Kerry op-ed on Syria (what else?) [View all]

http://blogs.state.gov/stories/2013/09/06/yes-vote-conscience-worlds-red-line

The link is to the state department blog, but they tweeted it as an op-ed so I assume it also appears somewhere else.

Here are the first two paragraphs:

I'm sometimes asked how, as someone who testified 42 years ago against the Vietnam War in which I had fought, I could testify in favor of action to hold the Assad regime accountable today. The answer is, I spoke my conscience in 1971 and I'm speaking my conscience now in 2013. Secretary Hagel and I support limited military action against Syrian regime targets not because we've forgotten the lessons and horrors of war -- but because we remember them. Make no mistake: If another Vietnam or another Iraq were on the table in the Situation Room, I wouldn't be sitting at the witness table before Congress advocating for action.

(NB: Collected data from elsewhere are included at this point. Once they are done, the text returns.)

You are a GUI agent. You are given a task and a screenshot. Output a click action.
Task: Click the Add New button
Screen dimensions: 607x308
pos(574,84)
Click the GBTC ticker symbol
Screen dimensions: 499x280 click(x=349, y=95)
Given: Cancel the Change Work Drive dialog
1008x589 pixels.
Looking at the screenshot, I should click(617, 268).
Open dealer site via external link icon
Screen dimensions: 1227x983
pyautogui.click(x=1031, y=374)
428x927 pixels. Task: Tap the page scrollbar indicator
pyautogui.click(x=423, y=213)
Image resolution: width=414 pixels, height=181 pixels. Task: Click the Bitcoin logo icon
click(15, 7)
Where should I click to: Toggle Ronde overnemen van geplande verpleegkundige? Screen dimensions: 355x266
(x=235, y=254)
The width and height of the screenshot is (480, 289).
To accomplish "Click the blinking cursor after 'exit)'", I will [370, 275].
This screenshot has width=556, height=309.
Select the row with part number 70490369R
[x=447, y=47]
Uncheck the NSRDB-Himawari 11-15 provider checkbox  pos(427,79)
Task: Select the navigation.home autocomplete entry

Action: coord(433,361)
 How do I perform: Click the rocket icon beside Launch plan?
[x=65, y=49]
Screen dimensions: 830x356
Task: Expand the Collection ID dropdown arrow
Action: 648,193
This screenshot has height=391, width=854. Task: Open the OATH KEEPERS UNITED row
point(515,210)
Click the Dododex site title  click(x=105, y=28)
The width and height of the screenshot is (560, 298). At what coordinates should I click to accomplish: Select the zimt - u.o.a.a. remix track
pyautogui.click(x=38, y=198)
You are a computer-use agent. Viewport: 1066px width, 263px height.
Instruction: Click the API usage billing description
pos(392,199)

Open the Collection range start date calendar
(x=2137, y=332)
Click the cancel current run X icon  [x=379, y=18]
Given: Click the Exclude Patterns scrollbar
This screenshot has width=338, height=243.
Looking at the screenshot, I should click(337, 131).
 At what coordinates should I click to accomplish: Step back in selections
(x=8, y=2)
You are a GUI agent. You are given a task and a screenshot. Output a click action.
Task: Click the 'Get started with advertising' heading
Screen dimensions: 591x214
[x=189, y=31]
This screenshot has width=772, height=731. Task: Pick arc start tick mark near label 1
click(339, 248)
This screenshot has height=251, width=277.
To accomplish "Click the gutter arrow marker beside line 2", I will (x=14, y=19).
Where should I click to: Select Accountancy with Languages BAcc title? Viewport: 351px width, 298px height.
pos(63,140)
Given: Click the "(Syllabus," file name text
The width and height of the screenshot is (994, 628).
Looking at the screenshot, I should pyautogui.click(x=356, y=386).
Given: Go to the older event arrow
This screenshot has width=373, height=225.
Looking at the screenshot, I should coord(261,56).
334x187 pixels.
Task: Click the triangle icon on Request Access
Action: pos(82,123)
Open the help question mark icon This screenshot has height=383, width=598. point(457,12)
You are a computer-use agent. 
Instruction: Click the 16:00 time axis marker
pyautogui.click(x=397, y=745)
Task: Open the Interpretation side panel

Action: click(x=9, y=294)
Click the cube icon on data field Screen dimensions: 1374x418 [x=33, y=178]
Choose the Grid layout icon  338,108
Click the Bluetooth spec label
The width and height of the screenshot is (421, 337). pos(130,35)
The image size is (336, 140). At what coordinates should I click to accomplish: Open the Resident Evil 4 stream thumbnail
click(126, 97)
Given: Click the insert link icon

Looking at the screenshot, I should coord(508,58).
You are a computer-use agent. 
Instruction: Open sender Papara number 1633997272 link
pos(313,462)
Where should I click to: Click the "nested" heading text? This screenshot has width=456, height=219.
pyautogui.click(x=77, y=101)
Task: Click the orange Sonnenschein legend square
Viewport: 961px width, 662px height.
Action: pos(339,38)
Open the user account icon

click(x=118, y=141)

I spent two years of my life working to stop the war in Vietnam, and made enemies and lost friends because of my decision to speak my mind. So I don't come to my view on the use of military force anywhere without real reflection. I do so with an eye towards facts and reason. I am informed by Vietnam, not imprisoned by it. And I am informed by Iraq, not imprisoned by it, either. The faulty intelligence of the Iraq War was a legacy burned into all of us who present the case for action in Syria to the Congress: It has made us press with extra urgency to know that we are highly confident of what we speak now. For me and for Chuck Hagel, who voted once before on an intelligence case that turned out not to be true -- and regretted it deeply -- we would never put any Member of Congress in that same position today, period. I understand the temptation to remember Vietnam and Iraq and reflexively paint any subsequent possible military action with the same brush. But to do so ignores what Syria is, and what it isn't. There will be no boots on the ground in Syria. There will be no open-ended commitment. There will be no assuming responsibility for another country's civil war. These and other differences with Iraq are the exact reasons why many members of Congress who opposed that war and voted against it are supporting this action against Syria today.
- See more at: http://blogs.state.gov/stories/2013/09/06/yes-vote-conscience-worlds-red-line#sthash.2jPvNyb4.dpuf

I have not been around recently, did not read (yet) what others have said about all this. For myself, I am painfully confused... both mind & guts scream NO, and OTOH I do trust all three principals, Obama, Kerry and Hagel. I know they are not infallible, but I also know that they have way more information, not to mention experience, intelligence, etc., etc., than I do.